Примерно через полчаса он уже вышел из такси перед входом в больницу, где лежал Пантюхин. Было пятнадцать двадцать.
***
Выйдя от Пигулевского и поймав такси, Илларион подумал, что разумнее всего сейчас было бы позвонить Сорокину. Говоря по совести, дело зашло уже так далеко, что вмешательство милиции стало по-настоящему необходимым. "В самом деле, - подумал Забродов, - к чему мне лишние шишки на лбу? Пускай Сорокин твердой рукой берет бразды и правит дальше по своему усмотрению неторопливо, планомерно, в строгом соответствии с законом, неумолимо и, как говорится, на всю катушку. Пусть он упечет эту сволочь по всем правилам искусства. Пусть он сделает это так, чтобы комар носа не подточил, чтобы все улики были налицо и чтобы арестованному не на что было пожаловаться. Пусть..."

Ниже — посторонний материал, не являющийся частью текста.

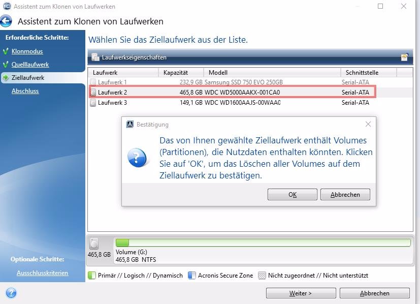Click the column chooser icon in Laufwerkseigenschaften bar
The height and width of the screenshot is (304, 420).
[404, 57]

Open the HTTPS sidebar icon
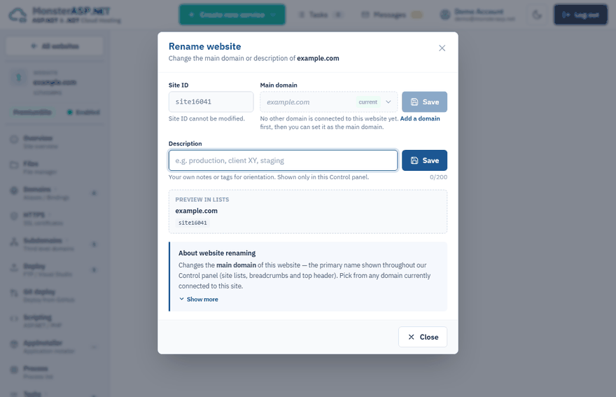pyautogui.click(x=14, y=216)
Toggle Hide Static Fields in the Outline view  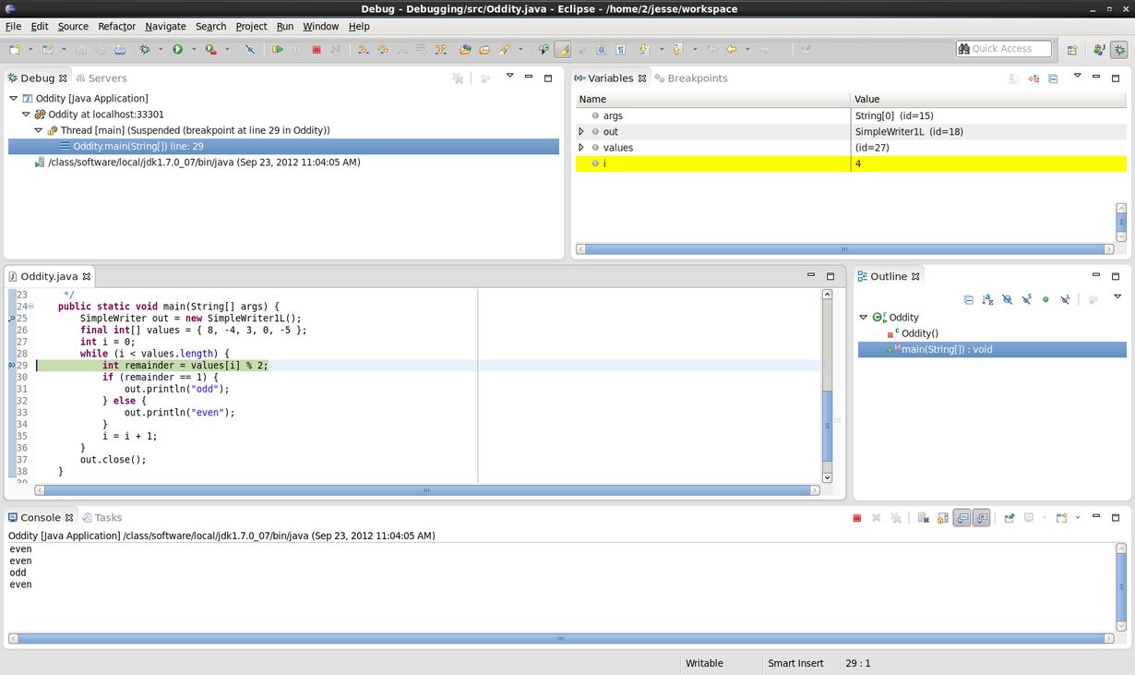(1026, 298)
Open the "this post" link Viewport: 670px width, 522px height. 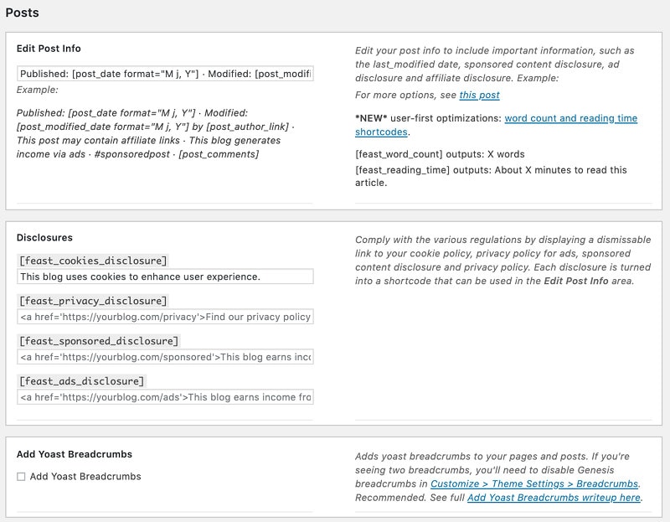(x=479, y=96)
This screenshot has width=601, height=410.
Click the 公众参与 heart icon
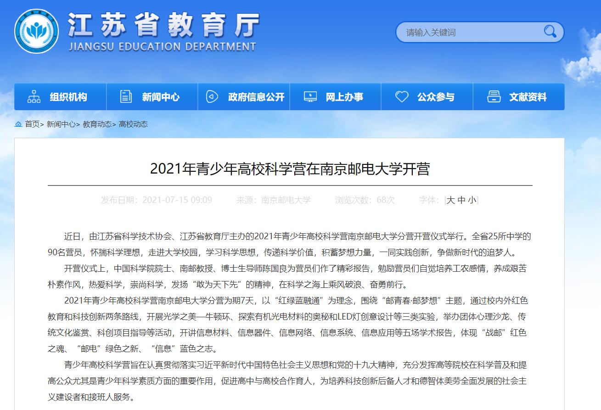402,97
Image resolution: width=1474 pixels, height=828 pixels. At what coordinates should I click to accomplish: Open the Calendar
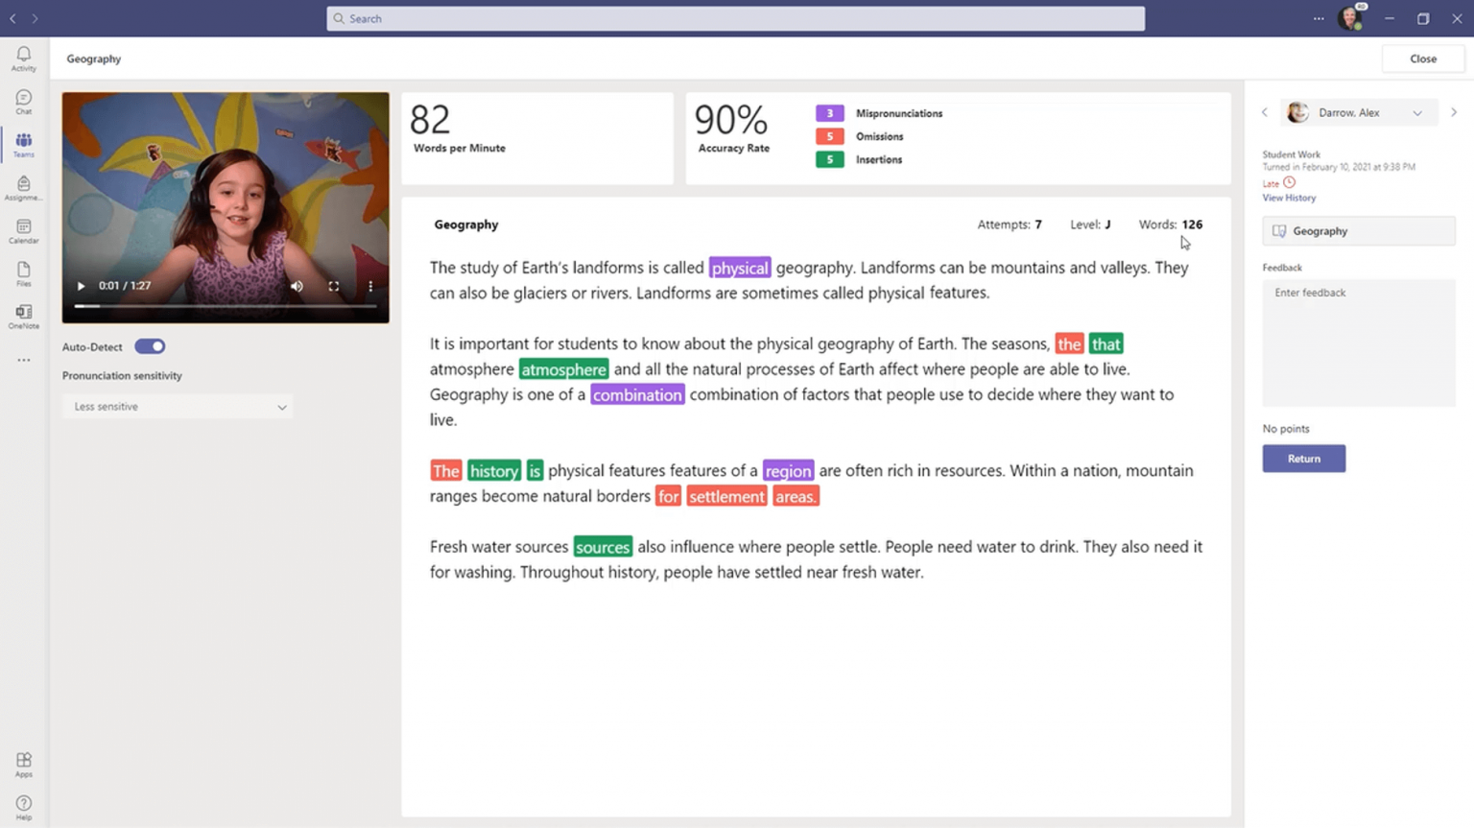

Илларион схватился за карман и вспомнил, что мобильник остался в машине. "Ну и что, - подумал он. - Вернуться на минутку к Пигулевскому и позвонить от него. Старик все поймет и, если я попрошу его ненадолго выйти, даст мне возможность сделать этот звонок без свидетелей. Сорокин не дурак, ему хватит минуты, чтобы во всем разобраться и принять правильное решение. Он будет мне благодарен за то, что я нашел этого мерзавца и не поставил его, милицейского полковника Сорокина, в дурацкое положение, собственноручно доведя это дело до конца. Ведь после меня, боюсь, допрашивать будет некого, а Сорокину опять придется спасать мою задницу от обвинения в непредумышленном убийстве. Да, Сорокин наверняка выразит мне свою горячую признательность. Но..."
Такси тем временем причалило к тротуару. Водитель, перегнувшись через пассажирское сиденье, выжидательно смотрел на Иллариона через открытое окно. "Но, - мысленно сказал себе Илларион. - Вот именно - но! В смысле, тпру. Не надо гнать лошадей. Сорокин будет благодарен, это верно. А я? А родственники тех, кто погиб? Да и сам Сорокин, если разобраться, тоже... Поймать эту тварь только для того, чтобы его признали невменяемым? А что если он уже успел уничтожить все улики? Вряд ли суд признает его виновным, основываясь только на расплывчатых показаниях Тюхи".
"И потом, - подумал он, - кто я такой? Я - пенсионер, не первой молодости человек. Не так уж много мне осталось, если разобраться. Пришло время потакать своим желаниям и капризам, пока еще есть силы получать от этого удовольствие. Имею я Право на каприз? Имею, - ответил он себе. Заслужил, черт побери. В крайнем случае, буду капризничать в тюрьме. Там тоже люди как-то живут, проживу и я".